4.3. Die in § 5 Abs 4a KBGG aufgezählten spezifischen Gründe, deretwegen der gemeinsame Haushalt aufgelöst wird, haben weiters gemeinsam, dass sie leicht feststellbar sind und damit der Vereinfachung der verwaltungstechnischen Abwicklung dienen. Dieses gesetzgeberische Ziel, das Härtefälle in Kauf nehmen muss, ist durchaus legitim (vgl RIS Justiz RS0053534; VfGH G 1355/95, V 158/95, VfSlg 14.512 uva), wenn auch der sachlichen Rechtfertigung bedürftig.

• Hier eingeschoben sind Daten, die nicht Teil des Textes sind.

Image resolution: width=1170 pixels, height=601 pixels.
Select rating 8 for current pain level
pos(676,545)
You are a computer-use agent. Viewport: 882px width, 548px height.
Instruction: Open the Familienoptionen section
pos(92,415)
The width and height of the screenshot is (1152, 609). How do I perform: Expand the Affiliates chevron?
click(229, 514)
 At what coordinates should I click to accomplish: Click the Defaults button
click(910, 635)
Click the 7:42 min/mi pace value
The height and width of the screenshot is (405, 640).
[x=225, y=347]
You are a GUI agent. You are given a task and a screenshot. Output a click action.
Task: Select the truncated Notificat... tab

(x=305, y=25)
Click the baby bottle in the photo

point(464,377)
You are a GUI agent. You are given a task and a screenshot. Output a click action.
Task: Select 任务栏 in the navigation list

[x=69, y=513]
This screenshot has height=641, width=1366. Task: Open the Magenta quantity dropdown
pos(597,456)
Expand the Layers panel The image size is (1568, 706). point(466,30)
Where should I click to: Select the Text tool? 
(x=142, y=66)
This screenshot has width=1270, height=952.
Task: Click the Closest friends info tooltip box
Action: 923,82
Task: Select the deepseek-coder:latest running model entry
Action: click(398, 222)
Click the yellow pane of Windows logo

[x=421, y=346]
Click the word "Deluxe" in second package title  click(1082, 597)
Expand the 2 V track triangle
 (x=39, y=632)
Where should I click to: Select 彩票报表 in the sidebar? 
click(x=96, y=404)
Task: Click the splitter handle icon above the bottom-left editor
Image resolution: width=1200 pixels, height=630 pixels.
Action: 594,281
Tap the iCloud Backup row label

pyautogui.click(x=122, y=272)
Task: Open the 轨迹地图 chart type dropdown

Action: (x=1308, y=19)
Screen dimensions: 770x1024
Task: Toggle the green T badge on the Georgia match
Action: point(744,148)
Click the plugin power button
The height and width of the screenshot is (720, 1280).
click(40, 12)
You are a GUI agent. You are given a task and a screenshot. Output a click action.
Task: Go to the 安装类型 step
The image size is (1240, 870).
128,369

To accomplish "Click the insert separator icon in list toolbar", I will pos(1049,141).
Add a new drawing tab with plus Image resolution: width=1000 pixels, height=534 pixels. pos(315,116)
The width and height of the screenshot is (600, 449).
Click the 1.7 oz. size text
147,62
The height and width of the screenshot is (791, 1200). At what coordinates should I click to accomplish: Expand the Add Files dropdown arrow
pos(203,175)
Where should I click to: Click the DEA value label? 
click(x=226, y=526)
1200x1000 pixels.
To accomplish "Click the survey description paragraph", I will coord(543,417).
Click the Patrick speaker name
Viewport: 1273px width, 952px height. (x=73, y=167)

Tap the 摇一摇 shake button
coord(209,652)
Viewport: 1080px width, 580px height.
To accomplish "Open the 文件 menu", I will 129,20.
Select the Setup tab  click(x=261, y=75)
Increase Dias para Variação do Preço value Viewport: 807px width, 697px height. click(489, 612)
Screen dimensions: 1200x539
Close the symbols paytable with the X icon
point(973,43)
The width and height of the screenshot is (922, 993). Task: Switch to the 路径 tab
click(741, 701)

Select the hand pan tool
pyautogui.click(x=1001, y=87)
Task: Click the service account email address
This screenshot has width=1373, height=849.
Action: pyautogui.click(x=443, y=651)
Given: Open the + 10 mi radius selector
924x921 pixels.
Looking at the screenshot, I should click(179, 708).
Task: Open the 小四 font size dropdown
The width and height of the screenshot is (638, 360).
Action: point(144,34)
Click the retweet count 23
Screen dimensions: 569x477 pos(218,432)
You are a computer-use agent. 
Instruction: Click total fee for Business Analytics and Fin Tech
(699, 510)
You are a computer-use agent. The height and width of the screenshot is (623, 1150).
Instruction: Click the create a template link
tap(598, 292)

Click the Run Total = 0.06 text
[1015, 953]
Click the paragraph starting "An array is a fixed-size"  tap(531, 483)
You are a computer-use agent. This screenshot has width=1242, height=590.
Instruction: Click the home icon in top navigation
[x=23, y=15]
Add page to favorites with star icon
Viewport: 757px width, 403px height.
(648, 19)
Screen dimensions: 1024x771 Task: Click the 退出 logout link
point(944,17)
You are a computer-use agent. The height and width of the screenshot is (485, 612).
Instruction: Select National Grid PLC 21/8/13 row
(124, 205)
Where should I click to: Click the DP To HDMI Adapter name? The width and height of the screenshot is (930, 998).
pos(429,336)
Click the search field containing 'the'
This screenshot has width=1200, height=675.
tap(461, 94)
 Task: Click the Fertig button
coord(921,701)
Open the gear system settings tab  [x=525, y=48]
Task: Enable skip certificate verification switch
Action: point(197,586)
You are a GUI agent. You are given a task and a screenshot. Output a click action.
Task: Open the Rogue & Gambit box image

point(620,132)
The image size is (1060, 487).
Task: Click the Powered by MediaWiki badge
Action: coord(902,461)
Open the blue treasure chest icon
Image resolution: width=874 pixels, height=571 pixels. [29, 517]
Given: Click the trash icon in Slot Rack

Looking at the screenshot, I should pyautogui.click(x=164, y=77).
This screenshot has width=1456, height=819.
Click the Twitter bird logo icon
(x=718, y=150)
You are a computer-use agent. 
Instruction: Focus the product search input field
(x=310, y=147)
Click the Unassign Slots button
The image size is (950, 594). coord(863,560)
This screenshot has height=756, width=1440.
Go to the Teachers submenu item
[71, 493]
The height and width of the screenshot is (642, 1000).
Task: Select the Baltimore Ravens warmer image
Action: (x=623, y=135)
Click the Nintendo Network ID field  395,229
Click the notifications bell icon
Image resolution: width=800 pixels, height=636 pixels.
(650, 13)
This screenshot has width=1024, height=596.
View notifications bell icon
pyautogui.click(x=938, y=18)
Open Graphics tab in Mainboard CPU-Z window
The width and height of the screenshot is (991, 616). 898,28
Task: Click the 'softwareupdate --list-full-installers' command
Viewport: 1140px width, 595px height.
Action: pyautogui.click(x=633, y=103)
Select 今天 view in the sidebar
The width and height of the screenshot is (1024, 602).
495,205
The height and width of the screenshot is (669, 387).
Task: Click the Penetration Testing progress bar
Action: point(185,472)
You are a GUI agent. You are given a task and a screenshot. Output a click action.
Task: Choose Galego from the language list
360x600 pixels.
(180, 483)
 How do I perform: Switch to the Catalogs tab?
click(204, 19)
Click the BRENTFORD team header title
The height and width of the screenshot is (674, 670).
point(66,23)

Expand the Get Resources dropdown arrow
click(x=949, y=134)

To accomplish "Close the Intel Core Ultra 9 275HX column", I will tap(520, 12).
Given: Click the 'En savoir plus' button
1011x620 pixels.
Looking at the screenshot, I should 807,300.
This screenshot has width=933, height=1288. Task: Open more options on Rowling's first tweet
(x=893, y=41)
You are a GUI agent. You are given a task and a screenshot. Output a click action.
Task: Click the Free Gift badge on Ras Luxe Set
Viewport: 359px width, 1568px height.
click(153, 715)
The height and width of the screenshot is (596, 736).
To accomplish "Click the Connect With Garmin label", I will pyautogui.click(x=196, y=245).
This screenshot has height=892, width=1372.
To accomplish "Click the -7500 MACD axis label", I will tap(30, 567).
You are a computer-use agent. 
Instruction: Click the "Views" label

Die taxativ aufgezählten Ereignisse lassen sich urkundlich leicht nachweisen und machen die Einholung zB eines medizinischen Sachverständigengutachtens nicht erforderlich. Nur so ist es der auszahlenden Stelle möglich, zeitnah auf Verlängerungsanträge, die auf einen maximalen Bezugszeitraum von zwei Monaten angelegt sind, zu reagieren. Hätte der Gesetzgeber auch Fälle einer gravierenden länger dauernden Krankheit des betreuenden Elternteils – ohne Aufenthalt in einer Heil oder Pflegeanstalt – einbeziehen wollen, wäre ihm dieses ein Leichtes gewesen, indem er im Gesetz darauf Bezug genommen hätte. Die Annahme eines gesetzgeberischen Versehens ist schon deshalb unwahrscheinlich, weil in den Gesetzesmaterialien ausdrücklich auf die Definition des Begriffs „Heil- und Pflegeanstalt“ in den §§ 1 und 2 KAKuG Bezug genommen wird.

In der dargestellten Ermöglichung einer raschen Entscheidung über den Anspruch auf der Grundlage einer Aufzählung eindeutig nachvollziehbarer gravierender Fälle liegt eine ausreichende sachliche Rechtfertigung für die restriktive gesetzliche Regelung, weshalb auch kein Anlass zu einer Anrufung des Verfassungsgerichtshofs besteht.

5. Da der von der Klägerin geltend gemachte Grund keine Verlängerung der Anspruchsdauer rechtfertigt, hat das Berufungsgericht ihr Begehren zu Recht abgewiesen.

6. Die Kostenentscheidung beruht hinsichtlich der Klägerin auf § 77 Abs 1 Z 2 lit b ASGG. Berücksichtigungswürdige Einkommens- und Vermögensverhältnisse der Klägerin, die einen ausnahmsweisen Kostenzuspruch nach Billigkeit rechtfertigen könnten, wurden von der Klägerin nicht geltend gemacht und sind auch sonst aus der Aktenlage nicht ersichtlich. Die beklagte Partei hat gemäß § 77 Abs 1 Z 1 ASGG die Kosten ihrer Revisionsbeantwortrung ohne Rücksicht auf den Ausgang des Verfahrens selbst zu tragen.